== INSTRUCTIONS FOR THE TASK ==
Please list each distinct word ending in "-tion" or "-sion" in the reader comments on "Field of Fallacies" below, in the order each first appears.

== SELECTED EXTRACT ==
19 Responses to “Field of Fallacies”

  1. “I stared, unblinking, for a few minutes at the statement.” That describes the entire Republican primary season for me.

    I can’t help but feel that the prevalence of communicating in social media shorthand has in some way contributed to this lack of formal communication processes. If it hasn’t already, then we are on our way. I can also see how politicians (and lots of other people) feel they can communicate the best by provoking people. It gets people’s attention.

    Loved this piece and how you wrote about how analysis and logic come into play. I learned a bit by this. So, thanks! Peace.

    • I agree about the influence of social media, too, Pete, if in no other way than it gives us the shorter attention spans that require provocative soundbites. I also see fairly frequently ‘text speak’ or otherwise overly casual language in student essays (“My aunt totally tore my uncle a new one” isn’t usually considered academic in tone) more often than I’d like.

  2. JohnO says:

    I lasted one year teaching freshman comp, and ran into many of the same problems you’re describing — which means I admire your patience for tackling the same problems over and over again.

    You’re right about the logical fallacies on the campaign trail. The one that bothers me the most, however, is name-calling. Instead of debating a proposal on its merits, far too many pundits and politicians try to pre-emptively derail any real discussion with an epithet. It leads to a culture of accusation, but as approval ratings of Congress shows, not to effective government.

Items about locating elements on screens:
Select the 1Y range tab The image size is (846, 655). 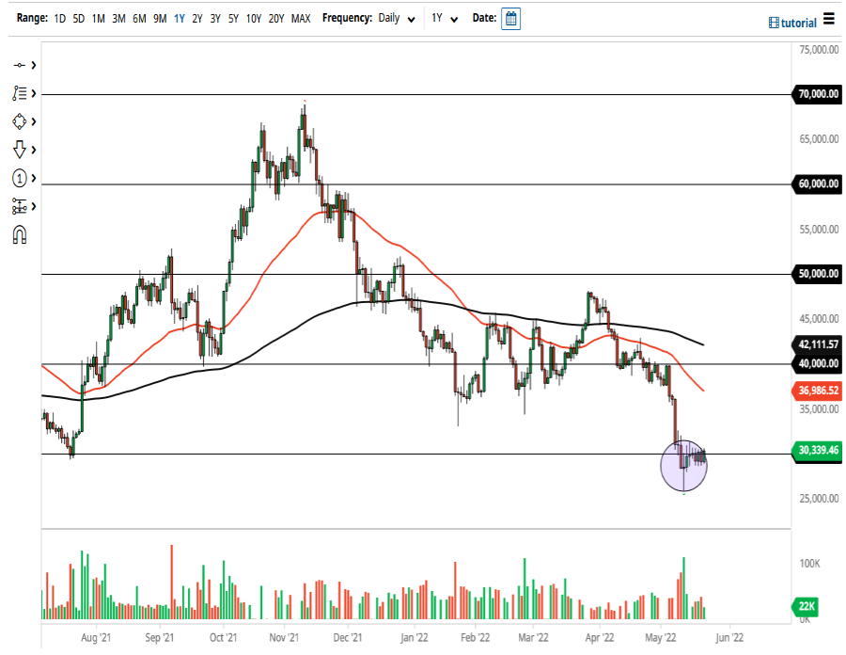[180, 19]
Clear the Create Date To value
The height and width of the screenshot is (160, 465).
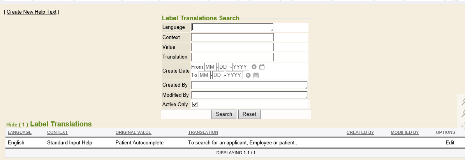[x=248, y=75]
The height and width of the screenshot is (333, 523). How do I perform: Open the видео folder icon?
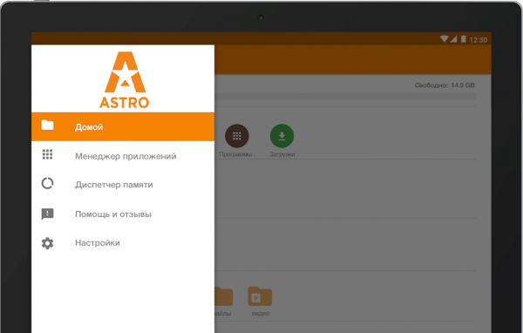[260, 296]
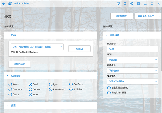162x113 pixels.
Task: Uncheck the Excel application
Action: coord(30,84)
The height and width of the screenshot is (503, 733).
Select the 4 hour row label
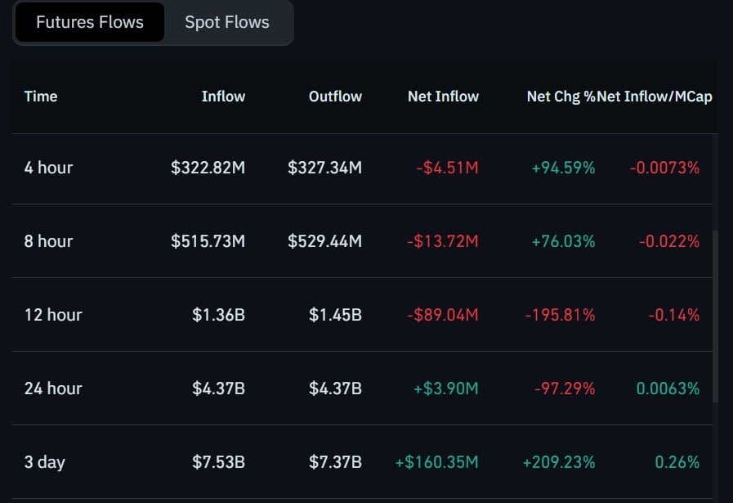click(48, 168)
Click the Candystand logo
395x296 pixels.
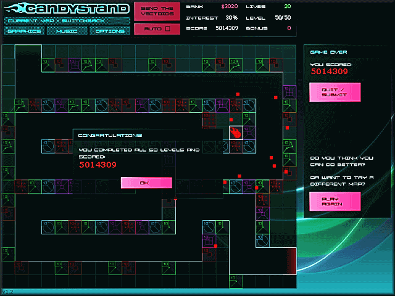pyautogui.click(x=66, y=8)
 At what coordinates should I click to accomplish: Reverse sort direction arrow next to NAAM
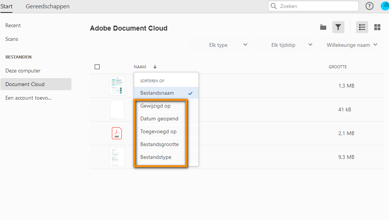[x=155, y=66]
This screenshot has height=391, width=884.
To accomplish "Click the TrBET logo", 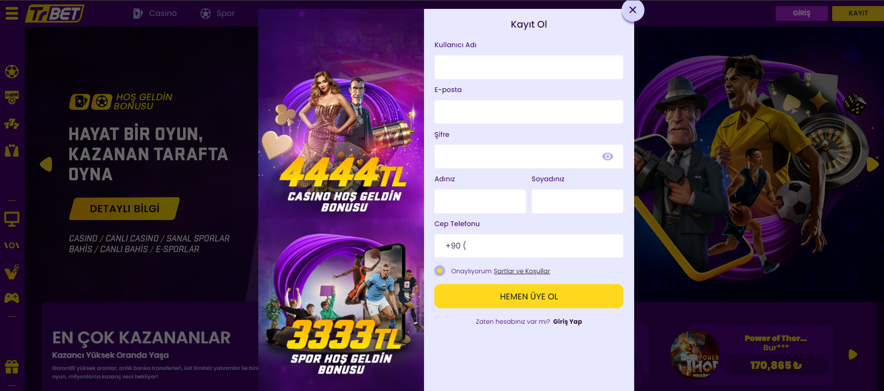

== REPLY TO THE EXERCISE ==
communication, attention, discussion, accusation